▶ **SUPPLIED ENTRIES**

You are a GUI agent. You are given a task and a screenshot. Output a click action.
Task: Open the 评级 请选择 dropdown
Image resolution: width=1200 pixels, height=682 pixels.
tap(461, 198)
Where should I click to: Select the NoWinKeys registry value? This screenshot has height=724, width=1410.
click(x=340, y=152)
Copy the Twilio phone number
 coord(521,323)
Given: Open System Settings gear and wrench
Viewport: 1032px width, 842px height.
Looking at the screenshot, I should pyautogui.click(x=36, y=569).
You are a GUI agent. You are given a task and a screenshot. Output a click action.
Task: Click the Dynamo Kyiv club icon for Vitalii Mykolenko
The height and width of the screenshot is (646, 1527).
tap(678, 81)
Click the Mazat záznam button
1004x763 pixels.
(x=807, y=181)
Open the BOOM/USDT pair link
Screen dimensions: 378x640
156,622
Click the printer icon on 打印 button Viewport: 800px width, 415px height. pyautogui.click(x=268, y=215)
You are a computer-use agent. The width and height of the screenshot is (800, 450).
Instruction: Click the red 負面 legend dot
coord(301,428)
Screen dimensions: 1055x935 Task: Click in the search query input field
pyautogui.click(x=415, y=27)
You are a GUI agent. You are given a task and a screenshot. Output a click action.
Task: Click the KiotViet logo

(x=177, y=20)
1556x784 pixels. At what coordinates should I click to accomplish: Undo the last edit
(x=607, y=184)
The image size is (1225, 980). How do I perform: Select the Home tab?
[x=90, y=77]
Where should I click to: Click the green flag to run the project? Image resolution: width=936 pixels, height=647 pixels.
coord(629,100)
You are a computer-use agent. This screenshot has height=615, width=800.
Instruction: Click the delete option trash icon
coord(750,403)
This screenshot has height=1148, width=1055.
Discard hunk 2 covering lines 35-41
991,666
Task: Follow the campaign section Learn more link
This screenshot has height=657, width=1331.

▶ **TASK DIRECTIONS**
Exact copies of every record are required.

▶ **EXPECTED ANSWER**
You are a GUI agent. You are given a task and a screenshot. Output a click action.
Task: Open the 评级 请选择 dropdown
Image resolution: width=1200 pixels, height=682 pixels.
tap(461, 198)
Where should I click to: Select the NoWinKeys registry value? This screenshot has height=724, width=1410.
click(x=340, y=152)
Copy the Twilio phone number
 coord(521,323)
Given: Open System Settings gear and wrench
Viewport: 1032px width, 842px height.
Looking at the screenshot, I should pyautogui.click(x=36, y=569).
You are a GUI agent. You are given a task and a screenshot. Output a click action.
Task: Click the Dynamo Kyiv club icon for Vitalii Mykolenko
The height and width of the screenshot is (646, 1527).
tap(678, 81)
Click the Mazat záznam button
1004x763 pixels.
(x=807, y=181)
Open the BOOM/USDT pair link
Screen dimensions: 378x640
156,622
Click the printer icon on 打印 button Viewport: 800px width, 415px height. pyautogui.click(x=268, y=215)
You are a computer-use agent. The width and height of the screenshot is (800, 450).
Instruction: Click the red 負面 legend dot
coord(301,428)
Screen dimensions: 1055x935 Task: Click in the search query input field
pyautogui.click(x=415, y=27)
You are a GUI agent. You are given a task and a screenshot. Output a click action.
Task: Click the KiotViet logo

(x=177, y=20)
1556x784 pixels. At what coordinates should I click to accomplish: Undo the last edit
(x=607, y=184)
The image size is (1225, 980). How do I perform: Select the Home tab?
[x=90, y=77]
Where should I click to: Click the green flag to run the project? Image resolution: width=936 pixels, height=647 pixels.
coord(629,100)
You are a computer-use agent. This screenshot has height=615, width=800.
Instruction: Click the delete option trash icon
coord(750,403)
This screenshot has height=1148, width=1055.
Discard hunk 2 covering lines 35-41
991,666
Task: Follow the campaign section Learn more link
This screenshot has height=657, width=1331.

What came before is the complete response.